Cousins has had statistical success but the bottom line is this is a guy who is 19-21-1 as a starter and 2-11 against teams with winning records. Those losses aren’t all his fault, as you surely mock me for citing “QB Winz,” but come on. That’s the guy you’re potentially making the highest paid player in the league ever? Just doesn’t seem like the most efficient use of resources to me.
14) The No. 135 overall pick of the draft, Dak Prescott was thrust into starting duties after Tony Romo injured his back in the third preseason game. He responded by setting rookie records for quarterback rating (104.9), completion percentage (67.7) and interception percentage (0.87). He also guided the Cowboys to home-field advantage and ushered Romo into retirement. What did you do with your rookie season? Any talk of Prescott’s historic 2016 must acknowledge that he was set up for success. The Cowboys’ dominant line play and running game would make things easier for anybody. But there’s no such thing as “just push play” quarterbacking. As Bill Belichick would tell you, the NFL is about doing your job. Displaying poise rare for any player — let alone a first-year starter for America’s most-scrutinized team — Prescott did his to perfection. If he can do it again in 2017, the Cowboys won’t just have their quarterback of the future, but a potential Hall-of-Famer.

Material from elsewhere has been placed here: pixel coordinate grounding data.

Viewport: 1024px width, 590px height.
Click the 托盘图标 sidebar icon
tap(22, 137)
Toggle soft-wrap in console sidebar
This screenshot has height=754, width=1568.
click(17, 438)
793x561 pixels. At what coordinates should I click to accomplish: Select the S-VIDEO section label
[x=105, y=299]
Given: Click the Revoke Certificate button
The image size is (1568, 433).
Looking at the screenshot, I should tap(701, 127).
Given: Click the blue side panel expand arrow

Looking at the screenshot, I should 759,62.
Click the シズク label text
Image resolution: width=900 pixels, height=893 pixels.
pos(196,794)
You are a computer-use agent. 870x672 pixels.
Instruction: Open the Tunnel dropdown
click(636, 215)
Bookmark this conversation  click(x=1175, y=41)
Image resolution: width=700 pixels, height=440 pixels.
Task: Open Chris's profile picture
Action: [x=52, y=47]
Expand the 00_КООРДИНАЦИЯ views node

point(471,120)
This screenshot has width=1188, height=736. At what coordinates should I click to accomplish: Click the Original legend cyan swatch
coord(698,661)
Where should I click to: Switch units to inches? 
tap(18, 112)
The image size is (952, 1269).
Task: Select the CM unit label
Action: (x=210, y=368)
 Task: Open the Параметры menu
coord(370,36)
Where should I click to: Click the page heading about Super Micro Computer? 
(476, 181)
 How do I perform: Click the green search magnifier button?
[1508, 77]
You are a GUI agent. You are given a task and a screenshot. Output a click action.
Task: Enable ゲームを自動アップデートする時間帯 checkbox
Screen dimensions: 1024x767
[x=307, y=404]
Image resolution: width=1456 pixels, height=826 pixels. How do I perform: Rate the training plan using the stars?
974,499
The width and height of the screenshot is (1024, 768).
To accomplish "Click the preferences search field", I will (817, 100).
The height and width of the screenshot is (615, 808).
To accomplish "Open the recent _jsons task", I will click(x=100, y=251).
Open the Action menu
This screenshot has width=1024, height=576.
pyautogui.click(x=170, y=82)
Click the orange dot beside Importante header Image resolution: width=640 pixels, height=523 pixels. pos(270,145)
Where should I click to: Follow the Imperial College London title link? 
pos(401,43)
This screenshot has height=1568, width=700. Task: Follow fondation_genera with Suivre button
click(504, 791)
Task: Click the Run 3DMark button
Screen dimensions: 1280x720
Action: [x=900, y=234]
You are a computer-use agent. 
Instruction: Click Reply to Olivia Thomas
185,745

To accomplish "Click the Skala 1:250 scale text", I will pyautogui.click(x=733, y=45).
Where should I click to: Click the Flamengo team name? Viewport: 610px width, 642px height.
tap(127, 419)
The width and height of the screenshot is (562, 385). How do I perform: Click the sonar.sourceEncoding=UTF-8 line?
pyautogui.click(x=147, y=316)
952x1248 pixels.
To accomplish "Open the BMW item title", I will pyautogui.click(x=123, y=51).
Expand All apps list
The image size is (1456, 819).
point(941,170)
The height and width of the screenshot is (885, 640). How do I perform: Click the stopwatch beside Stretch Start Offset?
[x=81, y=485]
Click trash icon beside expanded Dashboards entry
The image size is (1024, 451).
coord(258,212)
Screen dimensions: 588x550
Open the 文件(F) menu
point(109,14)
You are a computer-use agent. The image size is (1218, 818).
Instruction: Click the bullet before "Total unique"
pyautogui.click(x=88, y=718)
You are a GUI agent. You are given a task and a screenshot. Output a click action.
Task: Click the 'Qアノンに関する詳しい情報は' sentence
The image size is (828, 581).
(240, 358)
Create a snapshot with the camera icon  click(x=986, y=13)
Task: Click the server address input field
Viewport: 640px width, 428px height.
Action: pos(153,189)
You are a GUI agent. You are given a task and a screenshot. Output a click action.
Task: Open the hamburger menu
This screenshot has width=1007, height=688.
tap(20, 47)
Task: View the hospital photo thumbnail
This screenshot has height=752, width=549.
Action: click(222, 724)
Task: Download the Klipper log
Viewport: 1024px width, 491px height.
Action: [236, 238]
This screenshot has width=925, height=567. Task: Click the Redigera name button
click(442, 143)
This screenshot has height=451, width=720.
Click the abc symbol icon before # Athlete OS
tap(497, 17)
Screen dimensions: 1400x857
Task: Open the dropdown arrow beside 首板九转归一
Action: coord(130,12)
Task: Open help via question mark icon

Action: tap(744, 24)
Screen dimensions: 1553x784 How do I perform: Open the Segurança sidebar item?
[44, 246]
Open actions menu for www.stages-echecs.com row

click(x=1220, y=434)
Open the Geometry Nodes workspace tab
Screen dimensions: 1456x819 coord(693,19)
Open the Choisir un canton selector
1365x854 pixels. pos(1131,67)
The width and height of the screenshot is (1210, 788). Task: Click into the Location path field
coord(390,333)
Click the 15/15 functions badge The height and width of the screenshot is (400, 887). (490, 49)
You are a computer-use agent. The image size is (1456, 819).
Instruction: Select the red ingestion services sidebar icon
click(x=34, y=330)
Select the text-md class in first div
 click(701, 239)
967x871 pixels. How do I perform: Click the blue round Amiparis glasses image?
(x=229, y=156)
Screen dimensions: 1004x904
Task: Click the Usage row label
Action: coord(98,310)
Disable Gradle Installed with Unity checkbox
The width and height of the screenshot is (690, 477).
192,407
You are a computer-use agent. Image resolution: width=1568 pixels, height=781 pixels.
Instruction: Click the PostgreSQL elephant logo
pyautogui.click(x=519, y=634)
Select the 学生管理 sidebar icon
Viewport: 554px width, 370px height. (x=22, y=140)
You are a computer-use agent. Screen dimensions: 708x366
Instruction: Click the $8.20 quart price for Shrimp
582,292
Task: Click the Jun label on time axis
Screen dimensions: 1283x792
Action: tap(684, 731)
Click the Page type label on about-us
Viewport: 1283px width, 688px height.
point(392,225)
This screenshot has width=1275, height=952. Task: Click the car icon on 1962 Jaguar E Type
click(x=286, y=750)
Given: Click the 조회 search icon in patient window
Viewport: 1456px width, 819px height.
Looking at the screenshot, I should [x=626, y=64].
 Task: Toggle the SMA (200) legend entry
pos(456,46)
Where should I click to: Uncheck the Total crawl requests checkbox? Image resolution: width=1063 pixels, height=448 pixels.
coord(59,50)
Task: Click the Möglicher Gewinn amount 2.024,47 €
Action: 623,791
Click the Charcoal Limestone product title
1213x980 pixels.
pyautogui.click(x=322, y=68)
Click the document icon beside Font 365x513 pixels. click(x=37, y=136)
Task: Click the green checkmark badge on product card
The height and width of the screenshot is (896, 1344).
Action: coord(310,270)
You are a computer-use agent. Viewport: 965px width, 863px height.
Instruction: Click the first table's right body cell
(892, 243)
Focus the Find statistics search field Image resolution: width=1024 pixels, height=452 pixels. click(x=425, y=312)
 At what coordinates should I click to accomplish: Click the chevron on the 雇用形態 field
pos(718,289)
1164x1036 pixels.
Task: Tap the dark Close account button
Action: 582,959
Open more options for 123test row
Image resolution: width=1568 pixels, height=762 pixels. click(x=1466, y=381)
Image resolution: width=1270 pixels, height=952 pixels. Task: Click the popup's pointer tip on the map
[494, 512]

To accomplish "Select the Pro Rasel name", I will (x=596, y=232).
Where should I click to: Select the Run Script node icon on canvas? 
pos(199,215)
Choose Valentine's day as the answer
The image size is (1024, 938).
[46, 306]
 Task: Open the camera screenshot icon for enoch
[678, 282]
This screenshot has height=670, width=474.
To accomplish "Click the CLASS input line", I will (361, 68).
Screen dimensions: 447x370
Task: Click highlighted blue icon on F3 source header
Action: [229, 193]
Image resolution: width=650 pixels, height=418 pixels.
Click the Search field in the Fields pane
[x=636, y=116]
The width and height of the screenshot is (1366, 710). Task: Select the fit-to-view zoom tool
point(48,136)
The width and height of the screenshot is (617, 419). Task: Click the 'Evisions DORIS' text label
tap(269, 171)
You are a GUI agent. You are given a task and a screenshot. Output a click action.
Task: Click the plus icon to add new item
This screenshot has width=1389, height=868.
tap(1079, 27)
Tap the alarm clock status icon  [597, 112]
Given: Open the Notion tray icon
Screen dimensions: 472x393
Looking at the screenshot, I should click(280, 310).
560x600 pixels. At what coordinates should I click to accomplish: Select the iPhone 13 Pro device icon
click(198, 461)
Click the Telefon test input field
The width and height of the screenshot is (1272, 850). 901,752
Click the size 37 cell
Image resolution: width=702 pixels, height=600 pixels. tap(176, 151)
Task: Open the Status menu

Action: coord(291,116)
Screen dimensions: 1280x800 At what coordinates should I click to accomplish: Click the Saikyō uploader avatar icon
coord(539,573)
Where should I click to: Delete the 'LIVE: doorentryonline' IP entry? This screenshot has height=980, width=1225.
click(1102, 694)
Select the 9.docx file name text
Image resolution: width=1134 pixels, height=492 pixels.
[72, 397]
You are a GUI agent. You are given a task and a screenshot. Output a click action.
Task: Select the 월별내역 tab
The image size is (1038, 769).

So I see Dak Prescott is already being talked about as a potential Hall of Famer. I once remember when Nick Foles went 27-2 and literally had his jersey enshrined in the Hall of Fame. I’m not saying Dak will be Foles, but geez. Let’s see how he does in Year 2 before crowning him.
NEW YORK GIANTS
20) Fresh off a two-year rebound from his 2012-13 doldrums, Eli Manning slumped to a 10-year low in 2016. The 12th-year starter averaged 6.73 yards per attempt, overseeing an offense that generated a sickly 1.9 offensive touchdowns per game. Manning flunked the eye test, as well, struggling to drive the ball down the field. Manning’s career has been a series of peaks of valleys — scarred, empty river beds amongst Himalayan heights — but struggles take on a new light when you’re 36. Coach Ben McAdoo flatly blamed Manning for the G-Men’s 2016 offensive woes, while both GM Jerry Reese and co-owner John Mara admitted the team needs to begin the search for Manning’s successor. So far, all those words have produced is free agent castoff Geno Smith and third-rounder Davis Webb. Manning’s job is not under threat for 2017, and likely 2018, for that matter. But the clock has been started. The Eli Era is in its twilight. It’s good that the Giants have acknowledged this. Now they need to do something to meaningfully address it.
The Giants are trying to stave off Manning’s decline by surrounding him with a lot of weapons. With Odell Beckham Jr. already in the fold, New York added Brandon Marshall, Evan Engram, and Wayne Gallman to the mix. The only problem is ... will Manning even have time to throw to those guys? The Giants failed to seriously address their offensive line this offseason. The Manning era could be ending soon. Also he could have a total bounce back year as the Giants win the Super Bowl because that’s how things randomly work for the G-Men.